¿Estamos fabricando ciudadanos que no saben pensar por sí mismos?
Hace unos días tuve una conversación que me dejó incómodo. No porque el otro tuviera razón o estuviera equivocado. Sino porque en ningún momento intentó pensar. Repetía posiciones, citaba titulares, reproducía indignaciones prestadas. Era como hablar con alguien que había llegado a la conversación con las conclusiones ya hechas y solo buscaba confirmarlas.
No era una persona tonta. Era una persona que había dejado de ejercitar algo.
El filósofo José Antonio Marina lleva años describiendo un fenómeno que cada vez me parece más urgente nombrar: el sujeto menguante. La idea es sencilla y perturbadora. Las sociedades contemporáneas, con toda su tecnología y su acceso sin precedentes a la información, están produciendo ciudadanos más débiles, no más fuertes. Más crédulos, no más críticos. Más fáciles de manejar, no más difíciles.
No es una teoría conspirativa. Es un diagnóstico que se puede observar sin salir de casa.
Los algoritmos de las plataformas digitales no están diseñados para hacerte mejor persona. Están diseñados para mantenerte dentro. Y lo que mejor retiene la atención no es la información que te hace pensar sino la que te hace sentir. La indignación. El miedo. La confirmación de lo que ya crees. El aumento de las depresiones, la aceptación de los autoritarismos, la credulidad, la polarización: todos estos fenómenos en superficie parecen inconexos pero en profundidad forman un sistema. Un sistema que tiene ganadores.
Los partidos políticos, de cualquier signo, necesitan votantes que reaccionen, no que razone. Una persona que se toma el tiempo de pensar antes de opinar es un problema electoral. Una persona que comparte un titular sin leer el artículo es un activo. El elogio de la pasividad, la pereza intelectual celebrada como autenticidad, la sospecha hacia quien matiza o complica las cosas: todo eso tiene una lógica, aunque nadie la haya coordinado.

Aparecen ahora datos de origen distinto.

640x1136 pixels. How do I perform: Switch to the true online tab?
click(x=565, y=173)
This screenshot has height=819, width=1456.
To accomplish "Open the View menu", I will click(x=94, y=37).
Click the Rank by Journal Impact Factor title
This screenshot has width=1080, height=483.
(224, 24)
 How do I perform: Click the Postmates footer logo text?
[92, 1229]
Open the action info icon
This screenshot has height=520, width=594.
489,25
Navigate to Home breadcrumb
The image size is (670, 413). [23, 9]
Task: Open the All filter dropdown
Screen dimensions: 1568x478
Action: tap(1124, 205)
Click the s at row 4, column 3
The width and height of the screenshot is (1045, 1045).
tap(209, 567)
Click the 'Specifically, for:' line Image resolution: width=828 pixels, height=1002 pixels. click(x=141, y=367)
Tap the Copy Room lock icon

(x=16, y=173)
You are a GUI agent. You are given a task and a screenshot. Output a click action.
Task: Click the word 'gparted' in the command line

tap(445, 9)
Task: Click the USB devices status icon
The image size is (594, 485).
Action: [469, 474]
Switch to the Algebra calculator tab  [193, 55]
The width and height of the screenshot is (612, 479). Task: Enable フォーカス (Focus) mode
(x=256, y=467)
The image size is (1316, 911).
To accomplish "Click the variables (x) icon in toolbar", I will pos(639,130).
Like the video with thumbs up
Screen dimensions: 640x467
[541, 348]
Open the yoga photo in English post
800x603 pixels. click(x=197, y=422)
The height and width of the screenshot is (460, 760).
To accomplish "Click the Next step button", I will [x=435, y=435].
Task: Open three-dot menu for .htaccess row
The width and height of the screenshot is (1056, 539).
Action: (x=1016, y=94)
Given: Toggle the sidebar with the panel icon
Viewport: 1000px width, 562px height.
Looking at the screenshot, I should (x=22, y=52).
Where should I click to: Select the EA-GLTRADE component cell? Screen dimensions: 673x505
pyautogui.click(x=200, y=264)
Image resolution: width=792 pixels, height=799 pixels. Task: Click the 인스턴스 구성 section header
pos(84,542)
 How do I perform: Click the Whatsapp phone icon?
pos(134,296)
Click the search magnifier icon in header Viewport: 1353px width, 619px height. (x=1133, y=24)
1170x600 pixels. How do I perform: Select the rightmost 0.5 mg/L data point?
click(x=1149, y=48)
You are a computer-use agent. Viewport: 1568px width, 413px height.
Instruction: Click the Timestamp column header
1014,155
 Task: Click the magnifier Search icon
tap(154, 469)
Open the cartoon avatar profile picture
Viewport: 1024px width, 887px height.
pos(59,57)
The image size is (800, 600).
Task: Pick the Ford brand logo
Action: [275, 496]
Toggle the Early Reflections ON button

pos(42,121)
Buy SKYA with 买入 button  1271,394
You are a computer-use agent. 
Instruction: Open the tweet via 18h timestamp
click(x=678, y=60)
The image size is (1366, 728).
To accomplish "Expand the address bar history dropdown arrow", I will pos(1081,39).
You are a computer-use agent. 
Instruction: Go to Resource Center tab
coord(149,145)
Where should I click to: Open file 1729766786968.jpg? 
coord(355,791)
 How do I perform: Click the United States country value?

Hay algo que me preocupa más que la manipulación explícita. La manipulación explícita se puede detectar y combatir. Lo que me preocupa es el hedonismo suave: la cultura del mínimo esfuerzo intelectual presentada como bienestar. Leer menos, opinar más. Escuchar menos, hablar más. Dudar menos, pertenecer más. Es cómodo. Es comprensible. Y es corrosivo.
La democracia se debilita en la medida en que sus ciudadanos pierden la capacidad de razonar sobre cuestiones complejas, escudriñar la información que consumen y resistir la demagogia. Eso no es una abstracción académica. Es lo que pasa cuando una sociedad decide, poco a poco y sin que nadie lo decrete, que pensar es demasiado esfuerzo.
El sujeto menguante no es el ciudadano ignorante de siempre. Es algo distinto y más difícil de combatir: el ciudadano que tiene acceso a toda la información del mundo y ha decidido no usarla para pensar sino para confirmar. El ciudadano que sabe más datos que cualquier generación anterior y tiene menos criterio propio que muchas de ellas.
Me pregunto qué parte de responsabilidad tenemos quienes escribimos. Si cada artículo que produce indignación fácil, cada análisis que divide el mundo en buenos y malos, cada texto diseñado para ser compartido antes de ser pensado, contribuye a ese sistema aunque no sea la intención.
No tengo una respuesta limpia para eso. Pero me parece una pregunta que vale la pena no esquivar.